Stay Curious, informed, inspired!

Welcome to Scribe Safari, a literary watering hole where the animals do the people-watching.

Born from the peculiar cerebrum of one Mike the Homosapien—who, incidentally, still hasn’t evolved past yard duty—it’s a place where owls wax philosophical, goats growl about the decline of civilization, and flies spill secrets from the wallpaper trenches. The idea? Simple as a hiccup in church: If we share this blue marble with a menagerie of fur, feather, fang, and ectoplasm… maybe it’s time we let them have the mic.

While humans binge on docuseries about penguin fidelity and hyena giggles, the animals have been watching us right back.
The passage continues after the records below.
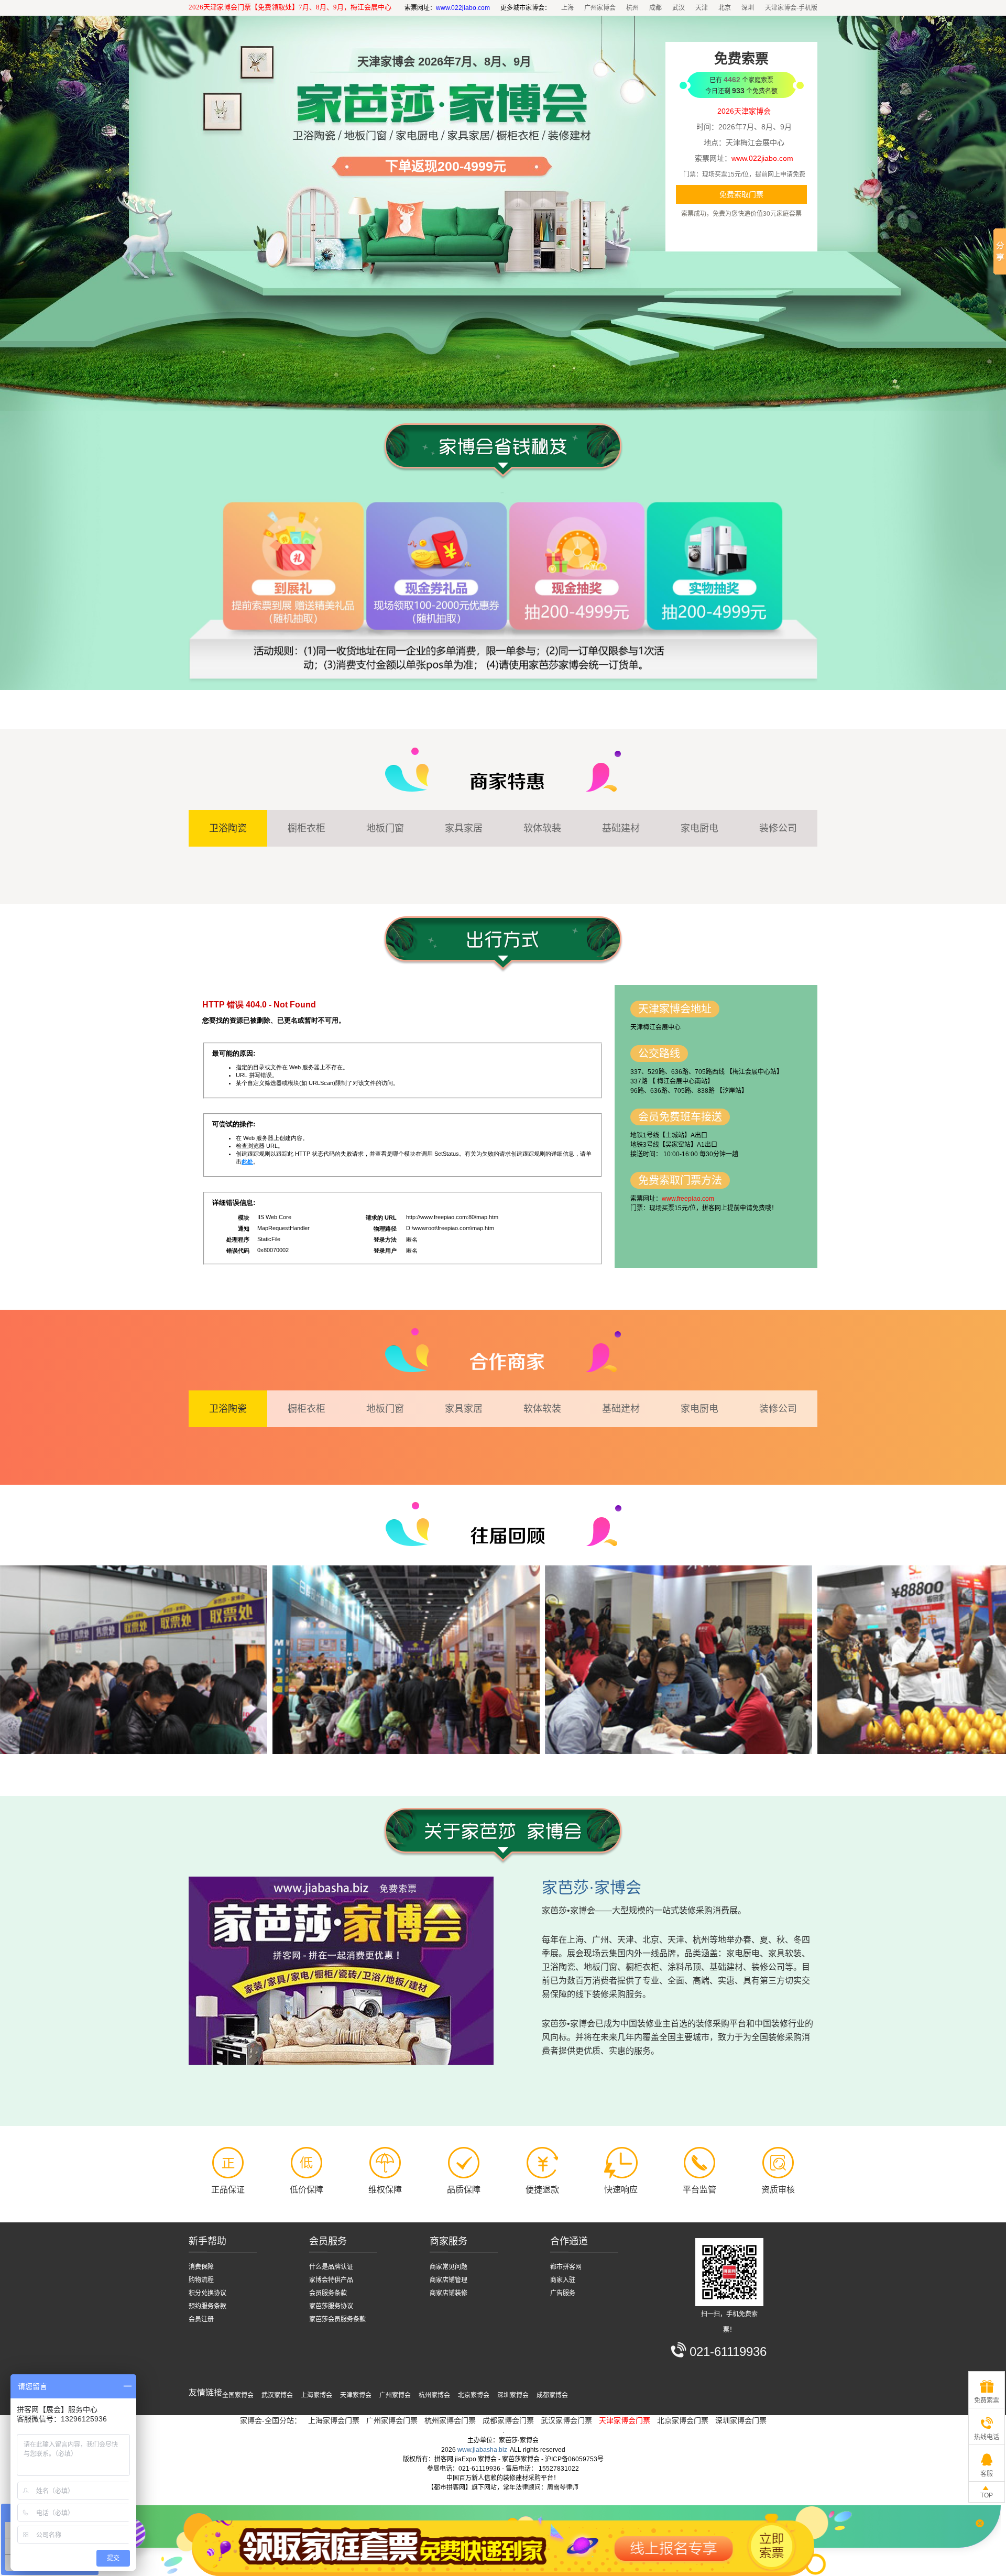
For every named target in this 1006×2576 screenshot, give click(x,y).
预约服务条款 (207, 2306)
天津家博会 (355, 2395)
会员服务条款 (328, 2293)
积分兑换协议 (207, 2293)
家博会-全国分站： (270, 2420)
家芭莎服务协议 (331, 2306)
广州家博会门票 (392, 2420)
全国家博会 (238, 2395)
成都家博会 (552, 2395)
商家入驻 (562, 2280)
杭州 (632, 8)
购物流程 (201, 2280)
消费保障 (201, 2267)
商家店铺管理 (448, 2280)
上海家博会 (316, 2395)
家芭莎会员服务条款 (337, 2319)
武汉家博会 (277, 2395)
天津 (701, 8)
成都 (655, 8)
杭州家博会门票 (450, 2420)
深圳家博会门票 (741, 2420)
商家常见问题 (448, 2267)
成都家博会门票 (508, 2420)
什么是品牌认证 (331, 2267)
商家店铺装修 (448, 2293)
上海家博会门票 (333, 2420)
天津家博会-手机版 (791, 8)
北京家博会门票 (682, 2420)
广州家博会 (600, 8)
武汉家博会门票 (566, 2420)
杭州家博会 (434, 2395)
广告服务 (562, 2293)
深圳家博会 (513, 2395)
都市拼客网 (566, 2267)
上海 (567, 8)
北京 (724, 8)
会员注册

And brother, do they have notes?

Scribe Safari is where creatures great, small, and occasionally supernatural howl into the digital void about the marvels and idiocies of the human experiment. Love, power, trash collection, online dating, war, brunch—no subject is too sacred, no toenail fungus too trivial.

Yes, Mike technically runs the joint. But he’s currently elbows-deep in cat litter and negotiating with a goat who refuses to pay rent. So you tell me—who’s in charge?

Grab a branch, a perch, or a cozy corner of existential dread. The animals are talking. And for once, it might be worth listening.